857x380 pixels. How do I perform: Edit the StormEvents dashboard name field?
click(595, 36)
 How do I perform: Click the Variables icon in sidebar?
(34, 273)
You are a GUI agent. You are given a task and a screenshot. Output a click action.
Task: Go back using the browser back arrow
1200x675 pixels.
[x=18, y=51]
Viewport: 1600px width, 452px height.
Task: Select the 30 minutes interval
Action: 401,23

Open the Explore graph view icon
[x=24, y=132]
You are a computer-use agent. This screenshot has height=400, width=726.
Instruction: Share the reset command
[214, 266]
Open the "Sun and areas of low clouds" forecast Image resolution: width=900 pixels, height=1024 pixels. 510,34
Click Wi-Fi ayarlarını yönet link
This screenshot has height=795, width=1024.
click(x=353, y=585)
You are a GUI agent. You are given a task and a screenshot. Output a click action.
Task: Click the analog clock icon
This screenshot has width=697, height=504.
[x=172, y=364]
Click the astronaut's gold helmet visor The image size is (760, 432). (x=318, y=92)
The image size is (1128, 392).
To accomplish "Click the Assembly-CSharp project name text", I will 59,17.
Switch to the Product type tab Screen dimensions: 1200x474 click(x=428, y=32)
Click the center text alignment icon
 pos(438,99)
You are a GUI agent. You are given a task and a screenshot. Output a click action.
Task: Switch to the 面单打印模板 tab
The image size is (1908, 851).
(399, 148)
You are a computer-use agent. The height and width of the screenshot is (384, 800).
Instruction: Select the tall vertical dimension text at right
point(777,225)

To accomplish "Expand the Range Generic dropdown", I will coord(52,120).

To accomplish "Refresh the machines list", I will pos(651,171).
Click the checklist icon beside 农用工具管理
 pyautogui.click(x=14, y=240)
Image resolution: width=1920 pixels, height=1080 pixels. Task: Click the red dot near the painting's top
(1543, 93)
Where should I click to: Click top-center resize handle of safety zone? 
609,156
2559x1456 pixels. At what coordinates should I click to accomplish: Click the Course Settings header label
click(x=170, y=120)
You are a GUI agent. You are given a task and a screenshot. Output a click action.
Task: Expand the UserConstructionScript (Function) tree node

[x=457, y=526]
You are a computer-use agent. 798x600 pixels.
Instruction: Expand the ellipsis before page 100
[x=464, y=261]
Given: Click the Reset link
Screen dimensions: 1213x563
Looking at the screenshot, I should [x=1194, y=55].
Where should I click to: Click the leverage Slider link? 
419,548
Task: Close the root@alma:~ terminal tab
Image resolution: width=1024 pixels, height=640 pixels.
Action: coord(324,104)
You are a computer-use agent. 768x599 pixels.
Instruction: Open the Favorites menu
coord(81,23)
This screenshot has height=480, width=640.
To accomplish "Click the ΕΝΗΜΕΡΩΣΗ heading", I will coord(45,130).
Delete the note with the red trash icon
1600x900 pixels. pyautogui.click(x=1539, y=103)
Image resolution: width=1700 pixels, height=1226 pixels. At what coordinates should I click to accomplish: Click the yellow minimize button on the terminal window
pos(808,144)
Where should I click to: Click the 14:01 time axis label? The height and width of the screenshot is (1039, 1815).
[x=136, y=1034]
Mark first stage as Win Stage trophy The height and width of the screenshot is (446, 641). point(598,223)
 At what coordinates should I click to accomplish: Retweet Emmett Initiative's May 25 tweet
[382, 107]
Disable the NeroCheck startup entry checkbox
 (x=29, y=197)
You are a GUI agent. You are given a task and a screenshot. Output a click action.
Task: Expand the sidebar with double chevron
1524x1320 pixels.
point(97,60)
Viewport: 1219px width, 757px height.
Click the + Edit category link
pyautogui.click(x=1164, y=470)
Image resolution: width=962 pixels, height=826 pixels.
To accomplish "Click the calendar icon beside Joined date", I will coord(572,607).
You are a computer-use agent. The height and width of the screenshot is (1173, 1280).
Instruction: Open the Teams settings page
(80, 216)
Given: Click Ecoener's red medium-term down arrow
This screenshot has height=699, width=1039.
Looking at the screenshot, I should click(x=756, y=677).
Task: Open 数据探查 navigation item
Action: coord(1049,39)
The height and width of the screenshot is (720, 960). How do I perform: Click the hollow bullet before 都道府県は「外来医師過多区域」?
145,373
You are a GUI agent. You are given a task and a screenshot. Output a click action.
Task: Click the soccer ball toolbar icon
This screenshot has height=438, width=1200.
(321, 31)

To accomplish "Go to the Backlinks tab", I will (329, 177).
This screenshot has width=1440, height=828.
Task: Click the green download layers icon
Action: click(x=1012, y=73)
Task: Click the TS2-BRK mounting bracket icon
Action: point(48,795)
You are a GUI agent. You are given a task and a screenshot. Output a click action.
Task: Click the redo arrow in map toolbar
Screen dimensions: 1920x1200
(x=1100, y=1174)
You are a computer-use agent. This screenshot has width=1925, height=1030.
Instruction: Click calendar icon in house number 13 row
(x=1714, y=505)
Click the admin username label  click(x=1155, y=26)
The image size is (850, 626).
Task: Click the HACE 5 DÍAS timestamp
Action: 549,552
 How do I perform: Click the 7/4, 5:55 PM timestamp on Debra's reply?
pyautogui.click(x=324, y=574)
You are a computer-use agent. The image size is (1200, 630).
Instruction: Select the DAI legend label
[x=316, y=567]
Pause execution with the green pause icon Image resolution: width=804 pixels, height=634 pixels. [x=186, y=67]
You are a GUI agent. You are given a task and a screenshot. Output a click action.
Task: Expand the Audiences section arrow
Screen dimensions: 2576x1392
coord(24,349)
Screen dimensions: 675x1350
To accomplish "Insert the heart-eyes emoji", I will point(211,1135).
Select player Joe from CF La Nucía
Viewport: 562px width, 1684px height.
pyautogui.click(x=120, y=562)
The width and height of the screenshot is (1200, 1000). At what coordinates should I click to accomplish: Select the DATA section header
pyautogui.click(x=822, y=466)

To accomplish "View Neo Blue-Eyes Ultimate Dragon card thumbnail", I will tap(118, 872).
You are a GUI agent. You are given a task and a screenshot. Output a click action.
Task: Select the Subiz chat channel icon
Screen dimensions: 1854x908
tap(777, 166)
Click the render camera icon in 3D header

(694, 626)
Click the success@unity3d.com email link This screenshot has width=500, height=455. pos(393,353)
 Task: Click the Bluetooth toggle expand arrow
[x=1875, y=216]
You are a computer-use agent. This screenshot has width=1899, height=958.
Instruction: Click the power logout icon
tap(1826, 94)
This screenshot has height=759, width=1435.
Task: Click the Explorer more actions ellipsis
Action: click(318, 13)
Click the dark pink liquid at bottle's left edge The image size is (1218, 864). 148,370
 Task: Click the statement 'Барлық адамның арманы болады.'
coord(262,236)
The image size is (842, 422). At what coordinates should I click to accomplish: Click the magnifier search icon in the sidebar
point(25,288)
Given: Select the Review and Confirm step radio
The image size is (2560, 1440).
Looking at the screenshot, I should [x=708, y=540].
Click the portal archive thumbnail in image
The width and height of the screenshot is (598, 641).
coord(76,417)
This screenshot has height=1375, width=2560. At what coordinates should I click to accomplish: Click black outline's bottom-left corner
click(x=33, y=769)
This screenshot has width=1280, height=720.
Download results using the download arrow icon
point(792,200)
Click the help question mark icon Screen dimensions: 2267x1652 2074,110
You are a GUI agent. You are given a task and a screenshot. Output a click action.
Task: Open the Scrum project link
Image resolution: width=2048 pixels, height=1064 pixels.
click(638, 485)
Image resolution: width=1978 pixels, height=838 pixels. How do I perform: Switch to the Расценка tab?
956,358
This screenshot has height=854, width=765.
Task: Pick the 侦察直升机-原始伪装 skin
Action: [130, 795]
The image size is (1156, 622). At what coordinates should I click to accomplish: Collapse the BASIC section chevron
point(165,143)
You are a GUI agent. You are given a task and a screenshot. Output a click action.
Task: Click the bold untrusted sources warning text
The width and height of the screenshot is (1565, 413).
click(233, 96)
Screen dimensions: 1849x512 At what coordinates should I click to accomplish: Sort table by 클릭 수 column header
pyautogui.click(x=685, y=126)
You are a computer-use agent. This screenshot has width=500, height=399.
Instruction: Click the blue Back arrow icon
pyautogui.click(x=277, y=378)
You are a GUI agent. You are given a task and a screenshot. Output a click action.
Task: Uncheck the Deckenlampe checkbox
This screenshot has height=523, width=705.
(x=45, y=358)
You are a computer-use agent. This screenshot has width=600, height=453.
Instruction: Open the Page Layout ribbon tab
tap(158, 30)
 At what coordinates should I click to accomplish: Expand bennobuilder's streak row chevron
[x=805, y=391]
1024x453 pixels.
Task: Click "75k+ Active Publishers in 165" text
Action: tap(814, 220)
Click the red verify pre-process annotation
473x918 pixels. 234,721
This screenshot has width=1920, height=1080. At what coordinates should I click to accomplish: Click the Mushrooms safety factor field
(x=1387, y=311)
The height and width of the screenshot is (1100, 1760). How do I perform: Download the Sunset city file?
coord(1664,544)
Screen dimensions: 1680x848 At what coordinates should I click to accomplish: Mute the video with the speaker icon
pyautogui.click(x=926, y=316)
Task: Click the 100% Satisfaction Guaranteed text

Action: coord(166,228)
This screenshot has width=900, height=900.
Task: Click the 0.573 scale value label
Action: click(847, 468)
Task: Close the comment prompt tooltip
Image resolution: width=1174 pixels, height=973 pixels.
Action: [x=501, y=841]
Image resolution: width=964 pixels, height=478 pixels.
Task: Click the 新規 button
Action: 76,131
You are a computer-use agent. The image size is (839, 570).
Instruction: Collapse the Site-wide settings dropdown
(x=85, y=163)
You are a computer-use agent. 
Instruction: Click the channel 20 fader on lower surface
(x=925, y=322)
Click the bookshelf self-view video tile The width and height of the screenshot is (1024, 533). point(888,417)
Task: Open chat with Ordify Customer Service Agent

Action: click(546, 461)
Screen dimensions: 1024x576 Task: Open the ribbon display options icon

########################################

## Aim
Copy out the entries above word for word, from the line containing "Select player Joe from CF La Nucía" through the line containing "Click the dark", including both of those lines.

## Exercise answer
Select player Joe from CF La Nucía
Viewport: 562px width, 1684px height.
pyautogui.click(x=120, y=562)
The width and height of the screenshot is (1200, 1000). At what coordinates should I click to accomplish: Select the DATA section header
pyautogui.click(x=822, y=466)

To accomplish "View Neo Blue-Eyes Ultimate Dragon card thumbnail", I will tap(118, 872).
You are a GUI agent. You are given a task and a screenshot. Output a click action.
Task: Select the Subiz chat channel icon
Screen dimensions: 1854x908
tap(777, 166)
Click the render camera icon in 3D header

(694, 626)
Click the success@unity3d.com email link This screenshot has width=500, height=455. pos(393,353)
 Task: Click the Bluetooth toggle expand arrow
[x=1875, y=216]
You are a computer-use agent. This screenshot has width=1899, height=958.
Instruction: Click the power logout icon
tap(1826, 94)
This screenshot has height=759, width=1435.
Task: Click the Explorer more actions ellipsis
Action: click(318, 13)
Click the dark pink liquid at bottle's left edge The image size is (1218, 864). 148,370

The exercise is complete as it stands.